Wednesday, January 16, 2008

Software Soapbox

With news in The New York Times that the "Videogame Industry Seeks Political Clout" by forming a PAC to support lobbying in Washington, I think the real question is how they will define game-friendly legislation.

My concern would be that this group from the Entertainment Software Association will probably just focus narrowly on "don't-regulate-us" libertarianism with a little bit of contradictory anti-piracy sentiment on the side. Ironically, I can think of several political positions that would support their industry, starting with more funding for art in schools and for teaching object-oriented programming. Right now "computer literacy" often just means installing machines in school labs and having students use highly-constrained commercial products to do everything. Of course, if they were really concerned about the health of their industry long-term, they would be lobbying against proprietary technologies that inhibit independent development of new products, but with backers like the Walt Disney Company and Microsoft in the group, it seems pretty unlikely. And certainly the consumers of their product, who don't have a lobbying group of their own, would like more transparency and choice when it comes to the privacy of their data and the end-user license agreements that they click through.

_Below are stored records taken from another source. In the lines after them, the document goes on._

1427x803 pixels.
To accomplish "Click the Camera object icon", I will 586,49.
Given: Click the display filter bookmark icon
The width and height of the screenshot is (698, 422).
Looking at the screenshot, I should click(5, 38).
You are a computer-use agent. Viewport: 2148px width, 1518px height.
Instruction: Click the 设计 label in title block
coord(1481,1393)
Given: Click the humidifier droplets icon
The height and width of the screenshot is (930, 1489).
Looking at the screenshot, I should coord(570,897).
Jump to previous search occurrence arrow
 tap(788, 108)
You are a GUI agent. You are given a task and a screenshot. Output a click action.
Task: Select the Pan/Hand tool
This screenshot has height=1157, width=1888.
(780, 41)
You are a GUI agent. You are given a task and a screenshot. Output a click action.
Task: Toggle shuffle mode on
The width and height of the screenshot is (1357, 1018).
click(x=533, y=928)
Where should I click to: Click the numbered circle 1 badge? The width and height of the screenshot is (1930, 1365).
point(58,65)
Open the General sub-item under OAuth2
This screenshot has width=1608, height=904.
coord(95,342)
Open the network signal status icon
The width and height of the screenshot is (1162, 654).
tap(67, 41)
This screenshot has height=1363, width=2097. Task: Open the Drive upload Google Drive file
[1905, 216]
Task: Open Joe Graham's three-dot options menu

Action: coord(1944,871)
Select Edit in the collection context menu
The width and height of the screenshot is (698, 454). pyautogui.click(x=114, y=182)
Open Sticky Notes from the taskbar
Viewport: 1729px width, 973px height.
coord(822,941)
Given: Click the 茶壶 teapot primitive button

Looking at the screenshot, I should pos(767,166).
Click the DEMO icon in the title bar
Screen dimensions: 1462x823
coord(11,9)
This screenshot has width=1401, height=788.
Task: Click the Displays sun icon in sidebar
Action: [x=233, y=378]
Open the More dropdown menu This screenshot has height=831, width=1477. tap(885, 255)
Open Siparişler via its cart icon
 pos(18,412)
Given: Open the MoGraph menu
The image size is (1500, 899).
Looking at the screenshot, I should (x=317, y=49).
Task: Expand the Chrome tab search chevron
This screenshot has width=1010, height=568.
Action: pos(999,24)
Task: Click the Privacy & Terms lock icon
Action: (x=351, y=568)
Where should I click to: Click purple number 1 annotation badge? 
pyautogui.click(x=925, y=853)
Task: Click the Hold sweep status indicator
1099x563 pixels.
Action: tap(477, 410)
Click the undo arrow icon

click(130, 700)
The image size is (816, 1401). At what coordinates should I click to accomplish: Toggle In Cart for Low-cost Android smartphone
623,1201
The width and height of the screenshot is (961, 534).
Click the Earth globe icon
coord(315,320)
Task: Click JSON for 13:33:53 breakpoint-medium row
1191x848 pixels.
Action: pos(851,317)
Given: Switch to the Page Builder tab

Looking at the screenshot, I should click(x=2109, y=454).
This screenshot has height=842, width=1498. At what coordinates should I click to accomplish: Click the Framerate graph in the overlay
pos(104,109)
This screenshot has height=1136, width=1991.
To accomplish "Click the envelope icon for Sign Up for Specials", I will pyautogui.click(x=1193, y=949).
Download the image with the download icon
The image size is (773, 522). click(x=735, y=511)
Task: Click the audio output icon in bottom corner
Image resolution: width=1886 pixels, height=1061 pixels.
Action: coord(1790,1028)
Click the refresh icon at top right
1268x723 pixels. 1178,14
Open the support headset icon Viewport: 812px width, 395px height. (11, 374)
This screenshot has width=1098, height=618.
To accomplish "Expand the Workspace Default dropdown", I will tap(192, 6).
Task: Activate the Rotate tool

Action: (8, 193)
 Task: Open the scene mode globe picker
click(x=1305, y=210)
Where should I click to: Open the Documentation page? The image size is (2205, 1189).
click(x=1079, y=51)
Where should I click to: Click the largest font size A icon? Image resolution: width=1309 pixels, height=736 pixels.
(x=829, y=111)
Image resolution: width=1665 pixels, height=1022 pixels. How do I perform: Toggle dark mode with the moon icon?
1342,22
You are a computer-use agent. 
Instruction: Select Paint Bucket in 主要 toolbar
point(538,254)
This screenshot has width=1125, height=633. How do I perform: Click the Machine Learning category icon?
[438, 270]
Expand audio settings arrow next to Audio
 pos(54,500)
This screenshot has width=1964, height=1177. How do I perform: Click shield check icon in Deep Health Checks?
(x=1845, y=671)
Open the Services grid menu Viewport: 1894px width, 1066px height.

According to the Times, the ESA initiative is being spearheaded by Michael Gallagher. His line-up of endorsements doesn't include input from the EFF or more politically progressive digital rights groups, although it is interesting to see that the Center for Democracy and Technology, occasional readers of this blog are included. Given Gallagher's pre-history in the Bush administration, I'm skeptical that there will be much engagement with educational or media literacy issues that require public infrastructure or a commitment to taxpayer-supported computer education, much less interest in real user-generated content paradigms or innovation in interface design.